Uma porta lógica reversível, além de calcular o resultado de uma operação lógica, permitirá deduzir os valores das entradas que resultaram no valor da saída com o recurso a saídas adicionais. Por exemplo, na porta XOR, a partir do resultado da operação e do valor de uma das entradas será possível obter o valor da outra entrada, como se poderá comprovar da análise da respetiva tabela de verdade (ver a figura 1).
Por definição, uma porta lógica reversível possui igual número de entradas e de saídas critério este não verificado, em geral, pelas portas lógicas já mencionadas (figura 1). A porta lógica reversível mais simples é a porta Feynman: possui duas entradas, A e B, e duas saídas, P = A e Q = A XOR B, como desenhado na figura 2. A saída P assume (e mantém) o valor da entrada A que foi usada com a outra entrada B no cálculo do valor da saída Q.
Na figura 2 estão ainda esquematizadas outras duas portas reversíveis, a porta Peres e a porta Universal, ambas com três entradas e igual número de saídas, P Q e R, definidas pelas expressões lógicas indicadas. Note-se que, nas três portas reversíveis da figura 2, existe sempre uma saída que assume o valor de uma das entradas e que a operação XOR é usada no cálculo das outras saídas para garantir a reversibilidade.
Para que as portas reversíveis sejam aplicáveis têm de possibilitar a construção de circuitos lógicos com as mesmas funções que os construídos usando portas booleanas. Usando a porta lógica Feynman é possível obter o mesmo resultado da porta booleana NOT quando atribuímos o valor “1” à entrada B, como se poderá observar na figura 3. Analisando a tabela de verdade da operação XOR concluímos que, quando o valor do operando B for igual a 1, o resultado da operação (a saída Q da porta Peres) será igual à negação de A (A’).
Com recurso à porta reversível Universal e atribuindo o valor adequado à entrada C, será possível simular o comportamento das portas básicas OR e AND e das portas com as negações destas operações booleanas. Na figura 3 é ilustrado a utilização da porta reversível Universal de modo que nas saídas P e R se obtenham, respetivamente, os resultados das operações OR e AND. Uma vez mais, por análise da tabela de verdade da operação XOR concluímos que se um dos operandos for igual a “0” (o segundo, neste caso), o resultado desta operação será idêntico ao valor do outro (o primeiro, no caso analisado). Mas se atribuirmos o valor “1” à entrada C da porta Universal, obteremos nas saídas P e R os resultados da negação das operações OR e AND: (A . B)’ e (A + B)’. Esta aplicação da porta Universal, análoga à da porta Feynman na implementação da negação (NOT), não apresentada na figura 3, justifica a designação que lhe foi atribuída.

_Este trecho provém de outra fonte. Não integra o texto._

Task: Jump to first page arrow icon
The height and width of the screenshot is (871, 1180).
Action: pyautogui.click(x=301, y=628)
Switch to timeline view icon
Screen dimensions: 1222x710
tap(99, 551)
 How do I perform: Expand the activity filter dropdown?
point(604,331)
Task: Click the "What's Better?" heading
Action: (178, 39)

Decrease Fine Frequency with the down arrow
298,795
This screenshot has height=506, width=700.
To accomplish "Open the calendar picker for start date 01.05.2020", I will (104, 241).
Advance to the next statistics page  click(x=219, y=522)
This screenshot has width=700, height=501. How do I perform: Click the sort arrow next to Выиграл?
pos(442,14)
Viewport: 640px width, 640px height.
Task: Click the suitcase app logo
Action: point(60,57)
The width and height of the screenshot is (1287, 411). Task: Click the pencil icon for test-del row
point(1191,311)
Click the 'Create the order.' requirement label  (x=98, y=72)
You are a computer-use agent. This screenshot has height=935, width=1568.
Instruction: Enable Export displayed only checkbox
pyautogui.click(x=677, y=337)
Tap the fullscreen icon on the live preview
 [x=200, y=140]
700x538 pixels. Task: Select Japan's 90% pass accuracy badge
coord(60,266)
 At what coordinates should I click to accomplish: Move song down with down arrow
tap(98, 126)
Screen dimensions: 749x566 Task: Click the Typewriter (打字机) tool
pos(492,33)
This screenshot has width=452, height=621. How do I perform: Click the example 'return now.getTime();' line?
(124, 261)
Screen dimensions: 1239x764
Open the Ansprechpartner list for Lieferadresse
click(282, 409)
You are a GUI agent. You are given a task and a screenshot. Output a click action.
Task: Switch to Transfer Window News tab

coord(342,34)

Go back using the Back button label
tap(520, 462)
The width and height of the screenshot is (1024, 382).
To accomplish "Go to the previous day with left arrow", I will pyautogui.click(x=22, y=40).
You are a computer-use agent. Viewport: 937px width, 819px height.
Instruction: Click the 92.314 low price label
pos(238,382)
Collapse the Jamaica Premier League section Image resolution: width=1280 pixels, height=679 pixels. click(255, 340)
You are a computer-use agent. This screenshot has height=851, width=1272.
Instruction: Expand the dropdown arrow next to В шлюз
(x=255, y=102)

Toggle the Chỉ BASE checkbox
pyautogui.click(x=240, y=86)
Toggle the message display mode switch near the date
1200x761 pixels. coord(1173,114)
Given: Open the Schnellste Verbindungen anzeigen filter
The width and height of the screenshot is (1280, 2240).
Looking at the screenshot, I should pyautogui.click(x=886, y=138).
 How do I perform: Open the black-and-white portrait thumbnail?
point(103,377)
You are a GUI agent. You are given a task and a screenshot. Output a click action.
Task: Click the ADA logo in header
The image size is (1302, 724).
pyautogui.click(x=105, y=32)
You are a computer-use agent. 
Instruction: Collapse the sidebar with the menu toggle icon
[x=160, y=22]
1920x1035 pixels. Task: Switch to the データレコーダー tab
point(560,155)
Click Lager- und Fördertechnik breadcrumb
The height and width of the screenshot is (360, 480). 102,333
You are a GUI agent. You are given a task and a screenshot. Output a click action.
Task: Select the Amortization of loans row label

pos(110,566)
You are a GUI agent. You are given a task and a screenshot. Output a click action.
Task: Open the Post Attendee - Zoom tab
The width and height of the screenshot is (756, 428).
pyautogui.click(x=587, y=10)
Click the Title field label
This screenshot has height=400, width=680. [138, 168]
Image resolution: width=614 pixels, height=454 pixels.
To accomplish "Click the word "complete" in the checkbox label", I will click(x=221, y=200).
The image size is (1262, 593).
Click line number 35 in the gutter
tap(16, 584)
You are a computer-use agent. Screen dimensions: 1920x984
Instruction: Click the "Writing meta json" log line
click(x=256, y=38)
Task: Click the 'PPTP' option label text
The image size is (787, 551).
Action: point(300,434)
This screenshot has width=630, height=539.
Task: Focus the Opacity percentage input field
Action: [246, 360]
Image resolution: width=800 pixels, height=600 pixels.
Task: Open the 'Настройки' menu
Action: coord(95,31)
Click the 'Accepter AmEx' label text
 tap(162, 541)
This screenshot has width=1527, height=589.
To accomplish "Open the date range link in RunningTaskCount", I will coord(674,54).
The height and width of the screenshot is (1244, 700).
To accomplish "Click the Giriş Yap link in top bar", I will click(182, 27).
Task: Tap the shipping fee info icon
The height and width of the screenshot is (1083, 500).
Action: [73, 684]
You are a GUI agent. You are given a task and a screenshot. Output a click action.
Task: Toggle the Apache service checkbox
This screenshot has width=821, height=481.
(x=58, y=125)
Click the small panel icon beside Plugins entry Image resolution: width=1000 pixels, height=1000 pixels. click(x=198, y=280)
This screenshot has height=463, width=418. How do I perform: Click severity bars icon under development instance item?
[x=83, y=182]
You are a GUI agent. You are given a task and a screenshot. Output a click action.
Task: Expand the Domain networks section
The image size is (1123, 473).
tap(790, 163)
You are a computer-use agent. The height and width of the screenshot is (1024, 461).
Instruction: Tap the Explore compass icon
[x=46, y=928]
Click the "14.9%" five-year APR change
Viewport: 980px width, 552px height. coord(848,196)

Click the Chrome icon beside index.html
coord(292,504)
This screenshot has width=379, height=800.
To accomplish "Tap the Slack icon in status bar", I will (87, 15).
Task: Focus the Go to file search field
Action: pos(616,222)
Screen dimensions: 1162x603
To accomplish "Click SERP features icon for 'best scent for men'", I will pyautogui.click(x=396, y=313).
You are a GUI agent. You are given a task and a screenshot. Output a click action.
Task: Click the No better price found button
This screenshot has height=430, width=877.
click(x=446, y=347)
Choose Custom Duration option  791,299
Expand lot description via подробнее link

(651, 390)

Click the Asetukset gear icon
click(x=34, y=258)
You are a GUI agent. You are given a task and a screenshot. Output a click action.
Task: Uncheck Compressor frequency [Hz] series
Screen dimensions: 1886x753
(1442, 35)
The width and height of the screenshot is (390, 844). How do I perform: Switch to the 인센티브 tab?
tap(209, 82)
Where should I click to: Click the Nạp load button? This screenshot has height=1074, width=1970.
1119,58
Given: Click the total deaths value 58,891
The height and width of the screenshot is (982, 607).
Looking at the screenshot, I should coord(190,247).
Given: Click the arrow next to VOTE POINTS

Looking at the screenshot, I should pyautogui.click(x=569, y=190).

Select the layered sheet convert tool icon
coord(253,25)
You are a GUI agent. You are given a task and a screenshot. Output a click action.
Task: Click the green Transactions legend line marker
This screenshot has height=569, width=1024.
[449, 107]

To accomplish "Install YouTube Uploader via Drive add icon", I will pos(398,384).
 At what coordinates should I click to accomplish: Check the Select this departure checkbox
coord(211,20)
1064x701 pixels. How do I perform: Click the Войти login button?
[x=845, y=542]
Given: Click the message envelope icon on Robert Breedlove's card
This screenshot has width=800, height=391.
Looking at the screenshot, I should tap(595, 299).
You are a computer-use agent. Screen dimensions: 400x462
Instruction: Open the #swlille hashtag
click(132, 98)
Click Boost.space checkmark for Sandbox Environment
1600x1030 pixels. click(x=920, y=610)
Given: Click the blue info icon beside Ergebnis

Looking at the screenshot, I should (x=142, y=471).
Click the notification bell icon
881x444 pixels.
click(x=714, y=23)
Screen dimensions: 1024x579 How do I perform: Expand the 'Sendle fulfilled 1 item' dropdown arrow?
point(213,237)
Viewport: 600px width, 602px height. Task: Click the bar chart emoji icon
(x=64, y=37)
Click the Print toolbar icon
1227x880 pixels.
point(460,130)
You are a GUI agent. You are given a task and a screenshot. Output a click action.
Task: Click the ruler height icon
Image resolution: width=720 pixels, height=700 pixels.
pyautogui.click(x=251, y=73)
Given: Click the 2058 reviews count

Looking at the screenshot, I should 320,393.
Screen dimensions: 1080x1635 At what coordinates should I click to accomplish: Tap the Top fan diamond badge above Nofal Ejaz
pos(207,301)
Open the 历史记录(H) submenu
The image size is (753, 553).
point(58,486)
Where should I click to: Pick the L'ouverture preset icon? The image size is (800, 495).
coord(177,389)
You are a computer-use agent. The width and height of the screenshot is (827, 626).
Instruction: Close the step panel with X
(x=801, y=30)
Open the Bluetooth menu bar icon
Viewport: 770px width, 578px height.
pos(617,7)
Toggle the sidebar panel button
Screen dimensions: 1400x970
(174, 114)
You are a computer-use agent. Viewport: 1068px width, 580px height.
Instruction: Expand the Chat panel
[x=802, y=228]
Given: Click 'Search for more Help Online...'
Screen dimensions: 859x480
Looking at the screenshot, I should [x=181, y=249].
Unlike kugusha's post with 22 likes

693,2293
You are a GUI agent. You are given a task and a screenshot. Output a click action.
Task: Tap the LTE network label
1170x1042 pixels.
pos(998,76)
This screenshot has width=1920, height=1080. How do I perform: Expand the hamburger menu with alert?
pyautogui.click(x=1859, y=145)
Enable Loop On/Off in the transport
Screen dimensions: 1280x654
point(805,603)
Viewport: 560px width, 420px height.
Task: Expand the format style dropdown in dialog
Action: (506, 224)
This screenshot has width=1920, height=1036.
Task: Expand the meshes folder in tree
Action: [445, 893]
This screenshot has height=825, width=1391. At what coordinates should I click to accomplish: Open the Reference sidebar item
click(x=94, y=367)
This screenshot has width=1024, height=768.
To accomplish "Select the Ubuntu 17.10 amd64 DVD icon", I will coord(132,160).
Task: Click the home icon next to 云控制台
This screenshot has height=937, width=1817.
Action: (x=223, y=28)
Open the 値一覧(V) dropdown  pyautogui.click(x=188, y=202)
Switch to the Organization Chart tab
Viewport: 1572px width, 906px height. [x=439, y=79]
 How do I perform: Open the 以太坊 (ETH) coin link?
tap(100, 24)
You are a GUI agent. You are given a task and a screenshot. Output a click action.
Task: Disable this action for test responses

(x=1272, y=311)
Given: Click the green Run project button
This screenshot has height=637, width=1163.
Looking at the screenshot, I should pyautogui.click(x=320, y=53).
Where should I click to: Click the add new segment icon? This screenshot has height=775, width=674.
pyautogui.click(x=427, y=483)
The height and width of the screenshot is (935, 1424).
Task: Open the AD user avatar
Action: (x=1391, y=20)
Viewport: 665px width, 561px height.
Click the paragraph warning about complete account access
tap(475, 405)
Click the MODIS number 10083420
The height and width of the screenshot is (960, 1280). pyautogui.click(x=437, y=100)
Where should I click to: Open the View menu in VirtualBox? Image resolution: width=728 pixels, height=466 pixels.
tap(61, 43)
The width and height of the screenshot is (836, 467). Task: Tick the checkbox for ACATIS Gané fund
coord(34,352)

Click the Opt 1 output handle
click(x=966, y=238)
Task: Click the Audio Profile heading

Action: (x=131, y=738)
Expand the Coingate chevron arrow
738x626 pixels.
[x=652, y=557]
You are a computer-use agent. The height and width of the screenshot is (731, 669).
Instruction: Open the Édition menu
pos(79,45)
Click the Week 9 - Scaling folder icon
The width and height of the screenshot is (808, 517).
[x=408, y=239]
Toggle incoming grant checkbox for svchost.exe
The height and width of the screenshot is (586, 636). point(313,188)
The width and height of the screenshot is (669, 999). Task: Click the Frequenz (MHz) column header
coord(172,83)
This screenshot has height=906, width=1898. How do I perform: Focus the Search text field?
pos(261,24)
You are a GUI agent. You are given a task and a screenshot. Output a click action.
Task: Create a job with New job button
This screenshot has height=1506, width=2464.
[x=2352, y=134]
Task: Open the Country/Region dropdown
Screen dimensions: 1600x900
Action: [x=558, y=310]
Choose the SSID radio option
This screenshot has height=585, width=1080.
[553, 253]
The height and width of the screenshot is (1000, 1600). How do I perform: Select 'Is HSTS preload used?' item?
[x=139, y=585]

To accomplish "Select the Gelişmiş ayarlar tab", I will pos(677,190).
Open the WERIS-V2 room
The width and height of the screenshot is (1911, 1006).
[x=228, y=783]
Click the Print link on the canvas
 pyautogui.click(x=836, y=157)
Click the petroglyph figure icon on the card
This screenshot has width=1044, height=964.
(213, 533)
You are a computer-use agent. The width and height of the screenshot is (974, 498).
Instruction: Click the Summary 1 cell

Efetuando na porta reversível Peres um procedimento análogo ao executado com a porta Universal, obteremos os resultados das operações A XOR B e A AND B, respetivamente, nas saídas P e R, se o valor da entrada C for “0”. No contexto das operações aritméticas, o valor de P representa a soma dos bits A e B e o valor R o “bit de transporte” que, segundo o algoritmo da adição, deverá ser adicionado na coluna à esquerda.
Conseguindo com o emprego de portas reversíveis produzir circuitos lógicos com custos e desempenhos equiparáveis aos construídos com portas tradicionais, alcançaríamos uma melhor eficiência energética no funcionamento dos equipamentos que integram aqueles circuitos.
Do ponto de vista computacional, a portas reversíveis ideais evitariam a perda de informação possibilitariam a reversibilidade dos processamentos realizados.